Exercise description | Only one stretch of the data below is wanted: the lines starting at the one with "has height=790, width=1080." and ending at the one with "Select the MeCaT04G02.cfg", both included, given again exactly.

Stored data |

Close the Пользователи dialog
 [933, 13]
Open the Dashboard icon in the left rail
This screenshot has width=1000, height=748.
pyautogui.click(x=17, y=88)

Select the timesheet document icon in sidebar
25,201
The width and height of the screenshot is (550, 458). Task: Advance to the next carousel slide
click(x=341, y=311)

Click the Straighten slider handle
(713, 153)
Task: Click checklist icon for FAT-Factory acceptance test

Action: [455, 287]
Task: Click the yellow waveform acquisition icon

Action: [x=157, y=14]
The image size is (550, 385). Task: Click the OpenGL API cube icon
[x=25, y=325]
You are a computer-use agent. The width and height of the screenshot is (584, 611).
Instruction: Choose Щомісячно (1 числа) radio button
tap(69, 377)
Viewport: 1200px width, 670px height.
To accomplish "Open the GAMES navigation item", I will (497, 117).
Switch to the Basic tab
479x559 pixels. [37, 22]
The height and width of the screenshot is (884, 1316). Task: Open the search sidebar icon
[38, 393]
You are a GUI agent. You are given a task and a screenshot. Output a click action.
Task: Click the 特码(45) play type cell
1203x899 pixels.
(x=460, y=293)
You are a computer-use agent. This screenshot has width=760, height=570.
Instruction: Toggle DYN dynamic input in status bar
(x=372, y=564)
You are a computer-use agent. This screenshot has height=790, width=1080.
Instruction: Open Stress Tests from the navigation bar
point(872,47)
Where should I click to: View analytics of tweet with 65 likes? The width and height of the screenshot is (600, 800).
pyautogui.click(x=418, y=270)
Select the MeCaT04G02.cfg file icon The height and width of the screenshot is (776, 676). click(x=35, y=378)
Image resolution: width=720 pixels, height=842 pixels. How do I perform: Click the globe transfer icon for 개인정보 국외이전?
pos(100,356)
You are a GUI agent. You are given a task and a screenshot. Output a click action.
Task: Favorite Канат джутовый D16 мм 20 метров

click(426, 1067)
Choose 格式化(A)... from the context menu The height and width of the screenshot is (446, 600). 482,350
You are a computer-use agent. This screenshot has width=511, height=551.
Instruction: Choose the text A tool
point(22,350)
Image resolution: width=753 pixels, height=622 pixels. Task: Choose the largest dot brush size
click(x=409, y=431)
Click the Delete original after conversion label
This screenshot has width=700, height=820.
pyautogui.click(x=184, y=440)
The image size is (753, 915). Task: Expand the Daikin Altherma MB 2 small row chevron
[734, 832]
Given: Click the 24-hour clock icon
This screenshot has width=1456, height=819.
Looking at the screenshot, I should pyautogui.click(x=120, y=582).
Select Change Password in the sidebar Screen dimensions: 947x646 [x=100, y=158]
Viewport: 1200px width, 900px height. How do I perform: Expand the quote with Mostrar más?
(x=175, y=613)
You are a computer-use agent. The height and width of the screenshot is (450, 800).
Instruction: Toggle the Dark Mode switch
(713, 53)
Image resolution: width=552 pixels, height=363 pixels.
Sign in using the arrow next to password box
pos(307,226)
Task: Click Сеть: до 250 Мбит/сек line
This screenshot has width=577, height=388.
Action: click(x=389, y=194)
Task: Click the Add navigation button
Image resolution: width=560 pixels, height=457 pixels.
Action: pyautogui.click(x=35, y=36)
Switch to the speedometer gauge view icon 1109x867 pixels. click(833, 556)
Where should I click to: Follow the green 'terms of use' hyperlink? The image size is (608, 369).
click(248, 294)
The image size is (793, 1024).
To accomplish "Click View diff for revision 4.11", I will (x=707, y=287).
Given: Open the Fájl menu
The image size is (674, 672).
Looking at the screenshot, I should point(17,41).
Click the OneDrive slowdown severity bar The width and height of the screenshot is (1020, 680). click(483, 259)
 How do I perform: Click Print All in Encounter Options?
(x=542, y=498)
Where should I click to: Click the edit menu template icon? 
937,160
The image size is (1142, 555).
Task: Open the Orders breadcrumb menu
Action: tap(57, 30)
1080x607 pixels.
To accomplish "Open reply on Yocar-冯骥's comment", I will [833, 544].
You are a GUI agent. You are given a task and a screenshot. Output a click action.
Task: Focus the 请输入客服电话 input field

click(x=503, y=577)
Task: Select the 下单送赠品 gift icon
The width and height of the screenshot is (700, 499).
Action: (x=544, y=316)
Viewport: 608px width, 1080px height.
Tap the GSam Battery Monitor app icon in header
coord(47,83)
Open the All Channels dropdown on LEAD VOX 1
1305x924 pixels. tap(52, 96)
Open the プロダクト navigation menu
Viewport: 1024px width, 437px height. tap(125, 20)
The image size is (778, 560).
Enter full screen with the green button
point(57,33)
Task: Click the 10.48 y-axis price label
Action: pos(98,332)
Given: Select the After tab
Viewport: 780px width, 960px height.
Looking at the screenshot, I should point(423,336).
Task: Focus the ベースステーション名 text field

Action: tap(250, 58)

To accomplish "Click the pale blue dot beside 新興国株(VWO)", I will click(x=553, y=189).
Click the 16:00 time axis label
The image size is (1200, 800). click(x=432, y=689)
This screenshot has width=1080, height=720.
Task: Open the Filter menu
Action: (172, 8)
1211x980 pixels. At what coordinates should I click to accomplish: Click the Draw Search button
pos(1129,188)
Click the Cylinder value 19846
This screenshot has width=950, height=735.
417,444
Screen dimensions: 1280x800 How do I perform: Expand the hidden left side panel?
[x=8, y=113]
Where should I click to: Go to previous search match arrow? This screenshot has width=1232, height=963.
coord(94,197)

Response area |
You are a computer-use agent. This screenshot has height=790, width=1080.
Instruction: Open Stress Tests from the navigation bar
point(872,47)
Where should I click to: View analytics of tweet with 65 likes? The width and height of the screenshot is (600, 800).
pyautogui.click(x=418, y=270)
Select the MeCaT04G02.cfg file icon The height and width of the screenshot is (776, 676). click(x=35, y=378)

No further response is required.